В лесу возле расстрельной поляны Жужгов и его команда нашли только один труп, труп Джонсона, — там, куда его и оттащили. А второго трупа не было. Валялись срубленные ветки осины, которыми чекисты забросали тела, но Великий князь Михаил исчез. Лишь чернели пятна крови на траве.

— Колюня, как это нету? — Ганька попытался заглянуть в тёмные глаза Жужгова, спрятанные под надбровными дугами. — А ты его точно шлёпнул?

— Вдвоё стрельнул! — буркнул Жужгов. — Что я, кончать не умею?

В полумраке кабинета белое лицо Жужгова было будто у мертвеца. В окно светил месяц — ясный, как приговор трибунала. За изразцовой печью тихо трещал сверчок. Ганька принялся бешено скрести кудлатую башку.

— Значит, так, Колюня, — разъярённо сказал он, — хватай своих мазуриков и гони обратно! Обшаривай там всё на десять вёрст! Ищи на железке и на разъезде, ищи у Нобелей! Убить Мишку нам можно, а выпустить — нельзя!

06

— Иван Диодорыч, — приоткрыв дверь в каюту, осторожно позвал Серёга Зеров, старший помощник. — Пора, тебя общество ждёт.

Нерехтин лежал на койке и глядел в потолок. Корабельные часы на стенке нащёлкали девять с четвертью вечера. По-настоящему же исполнилось десять. На всех пароходах и пристанях Волги, Камы и Оки время было установлено нижегородское. От местного, пермского, оно отличалось на 46 минут.

Нерехтину не хотелось идти на разговор. Ему нечего было сказать. Буксир «Лёвшино» выгрузил в Мотовилихе ящики с деталями прессов и вернулся в Нижнюю Курью — в якутовский затон. Команда желала получить расчёт. А денег у Нерехтина не было. Биржу в Нижнем упразднили, купцы прекратили все дела, заводы еле дышали, и потому Иван Диодорович сумел добыть в Сормове только дюжину ящиков, хотя даже за них Мотовилиха не выплатила фрахт. Бухгалтер сталепушечного завода пообещал, что заплатит — но в июле; пароходную же кассу Нерехтин давно потратил на мазут и провизию.
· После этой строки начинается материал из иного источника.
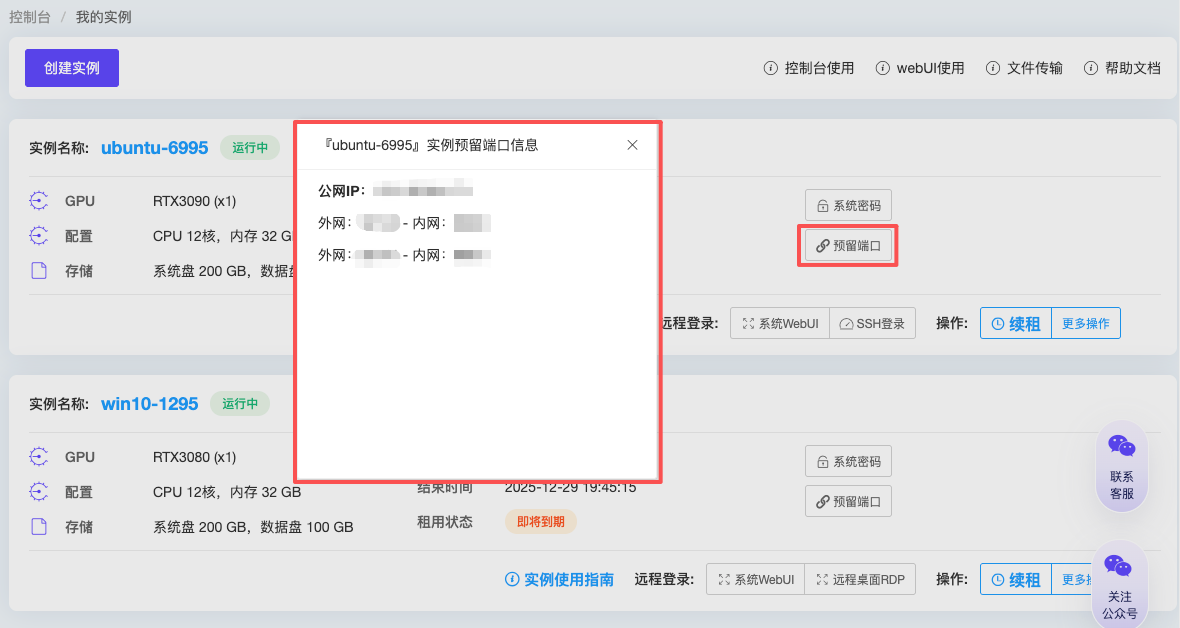
Task: Open 文件传输 help link
Action: pyautogui.click(x=1024, y=68)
На корме парохода под буксирными арками собрались обе команды — и верхняя, и нижняя. Старпом, боцман, матросы, буфетчик с посудником — и машинисты с кочегарами и маслёнщиком. Семнадцать человек. Семнадцать дырявых карманов и пустых животов.

Семнадцать голодных семей.

— Что я сделаю, ребята? — спросил Иван Диодорович и устало уселся на крышку мазутного бункера. — Никто ни гроша не даёт. Ничего нету.

Павлуха Челубеев, кочегар, задёргался всей своей здоровенной тушей, словно рвался из пут, и обиженно закричал:

— Одолжись у Якутова! Ты же с ним обнимался на пристани!

— Он теперь беднее меня, — невесело усмехнулся Нерехтин.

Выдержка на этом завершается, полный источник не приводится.